The stopTimeout feature is pretty new, it's launched on Mar 7.

As for the availability, it should be available to all regions if using EC2 launch type, agent version 1.26.0+ required. The document is kind of misleading to say "This parameter is available for tasks using the Fargate launch type in the Ohio (us-east-2) region only", it actually means "For tasks using Fargate launch type, it's only available in Ohio (us-east-2) region only and requires platform version 1.3.0 or later".

@wbingli thanks for the explanation. I'll try this. At the moment, my _deregistration delay_ is 10 secs, i'll try to increase this and see what happens.

Hi everyone, the stopTimeout parameter is available for both ECS and Fargate task definitions. It controls how long the delay is between SIGTERM and SIGKILL. Additionally, if you combine this with the container ordering feature (also available on both ECS and Fargate), you can control the order of termination of your containers, and the time each container is allowed to take to shut down.

We are in the process of updating ECS/Fargate and CloudFormation docs to reflect the fact that these features are available in all regions where those services are available.

How would one disable SIGKILL entirely @coultn? Sometimes tasks might take 30+ minutes to finish.

You can't disable SIGKILL entirely, but you can set the value to a very large number (on ECS; there is a 2 minute limit on Fargate).

I tried increasing my _deregistration delay_ to 100 secs and it made thing worst for my case. I receive a lot of 5xx errors during deployments.

update: the stop timeout parameter is now documented in CloudFormation (see release history here: https://docs.aws.amazon.com/AWSCloudFormation/latest/UserGuide/ReleaseHistory.html). However, the original issue is about controlling which tasks get selected for termination when a service is scaling in due to a scaling policy action. Per-container stop timeouts can help with that but won't provide a complete solution.

This basically brings things up to parity with lifecycle hooks on EC2, so I'd say this pretty much addresses my original issue. Happy to close this out, thanks for your help @coultn.

The stop timeout does provide an ECS equivalent for EC2's termination lifecycle hook. However ECS is still missing an equivalent of EC2's instance protection, which would allow solving exactly the problem in this issue's title.

Using EC2 instance protection, you can mark some instances in an autoscaling group as protected from scale in. When scaling in, EC2 will only consider instances without scaling protection enabled for termination. By manipulating the instance protection flag, an application can control exactly which EC2 instances are terminated during scale-in. If ECS would add an equivalent "task protection" flag for ECS tasks, problems like the one @lox described would have a straightforward solution. You'd simply set the protection flag to on for tasks that are busy, and turn it off when a task is idle. When an ECS service was told to scale in, it would only be allowed to kill tasks with protection turned off.

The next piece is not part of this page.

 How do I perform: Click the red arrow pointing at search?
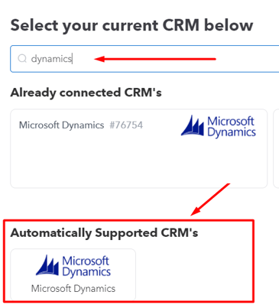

I've been wrestling with a similar problem recently, and it would be very helpful if AWS would add a "task protection" feature.

is there a maximum value for stopTimeout ?

In my case I preffered stopTimeout to be 0 so so the container will be killed immeadetly, but apperently the minimum value is 2 seconds.

What is the reason of not allowing less than 2 seconds values?
Where I can see documentation on the limits?

This would a great value addition since ECS-EC2 tasks are usually run for processes that need to be always up and running. And in scenarios where the process cannot be stopped for hour(s) due to tasks running from the time of SIGTERM being called, this can mean incompleted tasks. Would have been wonderful to see a managed solution to this, instead of us having to build an entire architecture around this and maintain the lifecycle of the process ourselves.

@ajenkins-cargometrics I 100% agree with your suggestion, ECS tasks for a job should able to enable "task protection".
Can I ask that how you could use that "instance protection" for EC2? Because in ECS you cannot know where the task will be placed by ECS?
Or you are enabling "instance protection" inside of the docker container with AWS CLI?